Wave Equation Spherical Perturbations

[fluidistic]

Homework Statement

Show that $$u(r,t)=\frac{f(r-vt)}{r}$$ is a solution to the tridimensional wave equation. Show that it corresponds to a spherical perturbation centered at the origin and going away from it with velocity v.
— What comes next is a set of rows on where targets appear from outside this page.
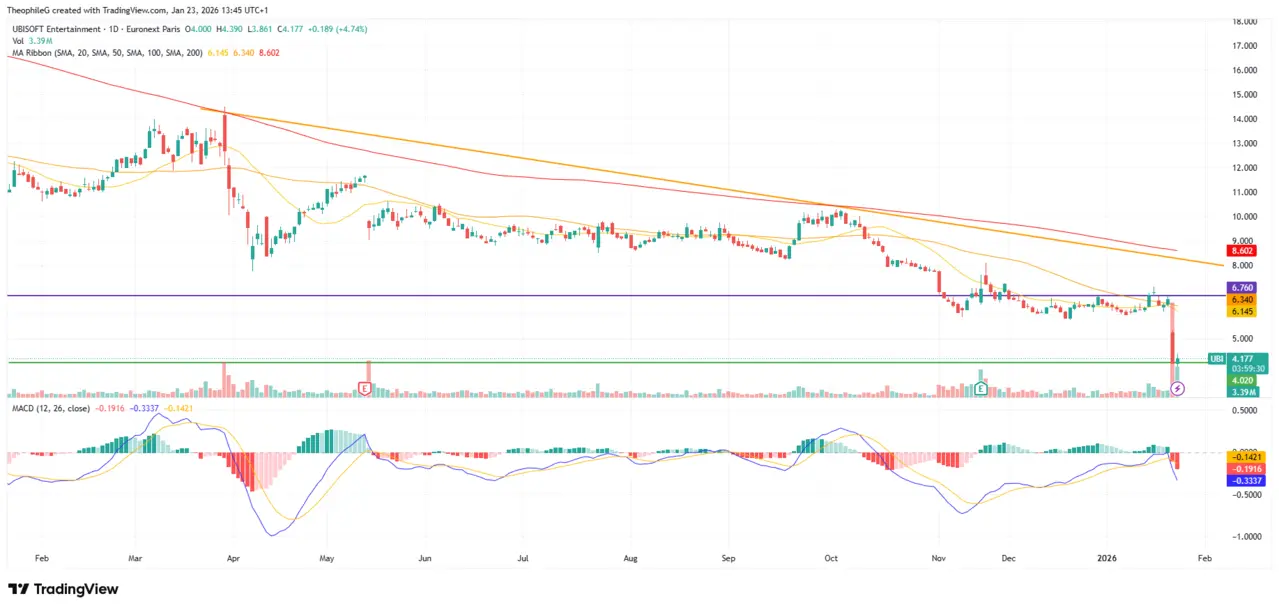Click the November earnings 'E' marker
This screenshot has height=610, width=1279.
click(x=981, y=387)
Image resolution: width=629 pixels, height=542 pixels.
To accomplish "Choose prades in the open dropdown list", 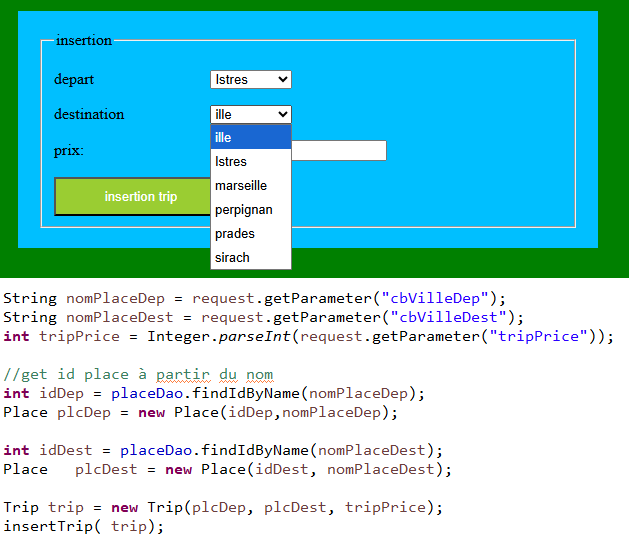I will coord(250,233).
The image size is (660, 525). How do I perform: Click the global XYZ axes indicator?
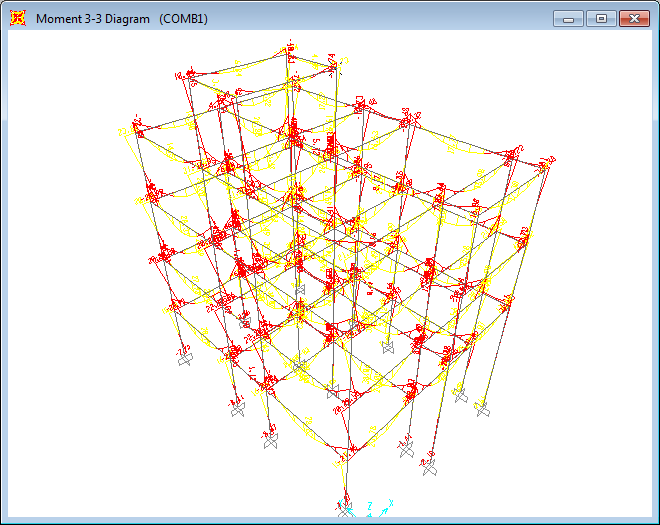tap(376, 509)
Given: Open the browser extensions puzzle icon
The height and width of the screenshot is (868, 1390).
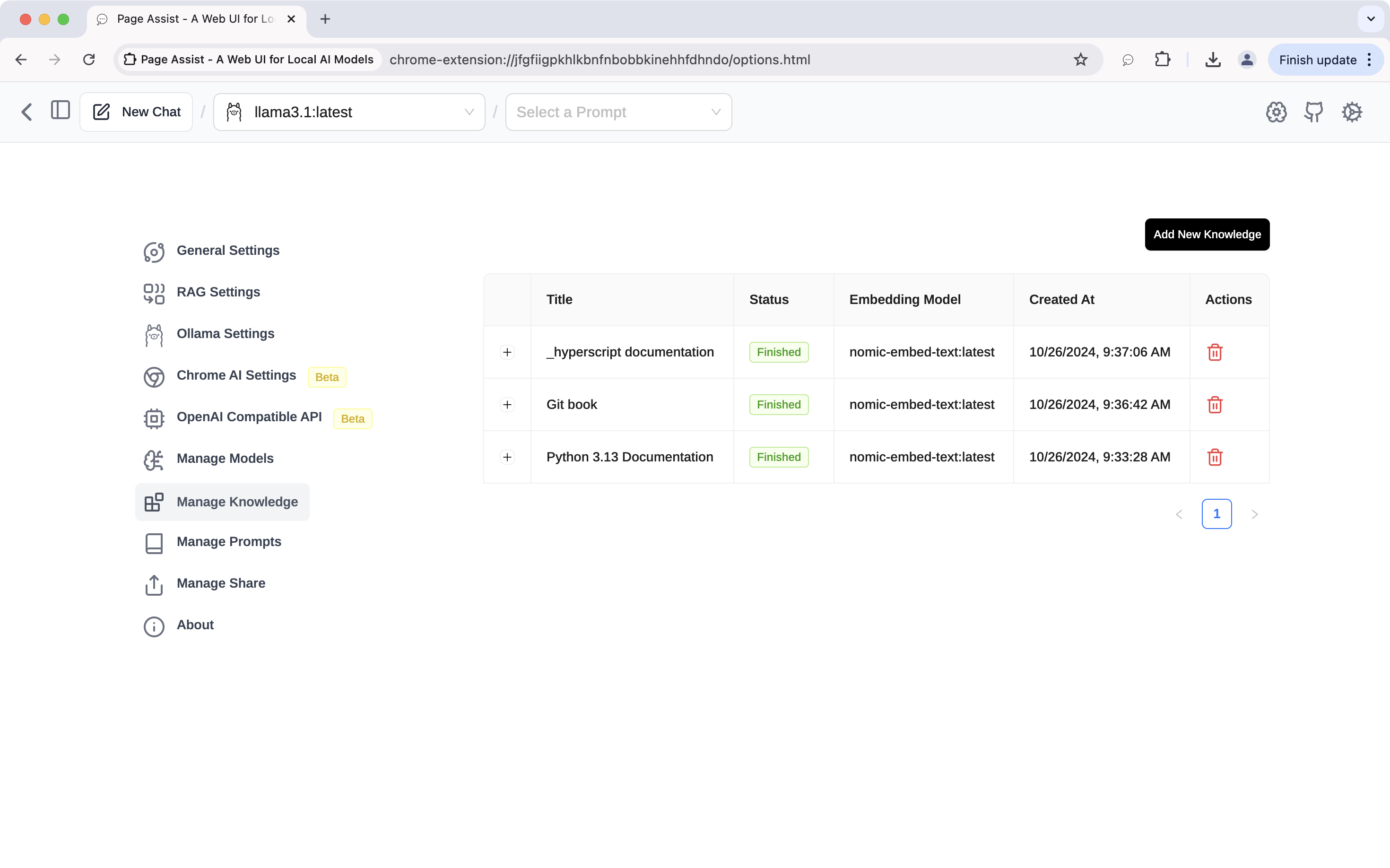Looking at the screenshot, I should (1162, 60).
Assume that f is twice differentiable.

Homework Equations

The wave equation: $$\frac{\partial ^2 u }{\partial t ^2}- c^2 \triangle u =0$$.

The Attempt at a Solution

I just used the wave equation and found out that $$\frac{\partial ^2 u}{\partial t^2} = v^2 u''$$.
While $$\triangle u =\frac{1}{r} \left [ u''+ \frac{u}{r^2} - \frac{2u'}{r} \right ]$$.
So the wave equation is satisfied if $$u'' \left ( v^2-\frac{c^2}{r} \right ) + \frac{2 c^2 u'}{r^2} - \frac{u c^2}{r^3}=0$$.
It's likely wrong so either I set up badly the problem, either I set it up OK but made some errors.

 

[vela]

While $$\triangle u =\frac{1}{r} \left [ u''+ \frac{u}{r^2} - \frac{2u'}{r} \right ]$$.

I think that's your problem. Where did you get this expression for the Laplacian?